Siyasi partiler kazandıkları belediye ya da bakanlıkların gücüyle kendine yakın gördüğü isimlerle çalışmak istiyor. Bunun neticesinde de belirli atamalar gerçekleştiriyor.
Seçimleri kazanmak için kıyasıya mücadele eden siyasi partiler, oy kazanmak için derin analizler yapıyorlar. Rakip partilerin eksik yönlerini kamuoyuna getirme, kendi güçlü yanlarını seçmene duyurma gibi hamlelerin ardı arkası kesilmiyor.
Sosyal medyada nasıl daha etkili olabiliriz? Kitleleri nasıl etkileyebiliriz? Gibi sorular herkesin ilgi alanı olmuş durumda.

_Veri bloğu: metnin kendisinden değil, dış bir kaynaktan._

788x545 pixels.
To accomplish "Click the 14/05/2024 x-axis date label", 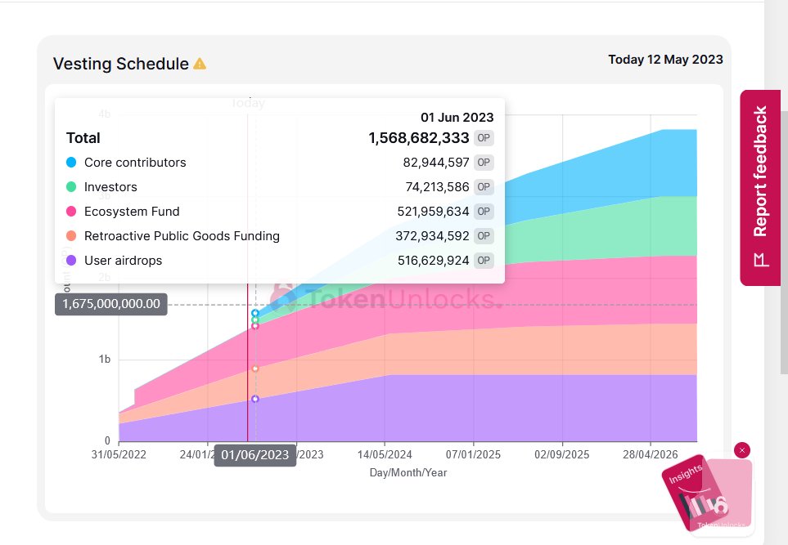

Seçimleri kazandıktan sonra ise kendilerine yakın kimseleri belirli görevlere getirmenin mutluluğu yaşanıyor. Kendi düşünceleri doğru olduğu için yapılan atamaların da doğru atamalar olduğuna herkes inanmaya başlıyor. Artık o kurumda, o belediyede tüm meseleler hallolmuşçasına mutluluk yaşanıyor.
Peki bunu okuyan sizlerin de çok iyi bildiğiniz yukarıda olayların eksik yönü neresi?
Partiler makama gelmek için mücadele ediyor, ancak makama geldikten sonra neler yapacağı ile ilgili büyük çalışmalar yapmıyor.
Birisini bir koltuğa atadınız. İyi birisi olarak biliyorsunuz ve size yakın bir düşünceden. Ancak o kişiyi yüksek bir mevkiye atadığınızda artık o aynı kişi değil. Sizin tanıdığınız kişi gücü fazla yokken iyiydi. Gücü fazlayken ne kadar iyi olduğunu bilmiyorsunuz.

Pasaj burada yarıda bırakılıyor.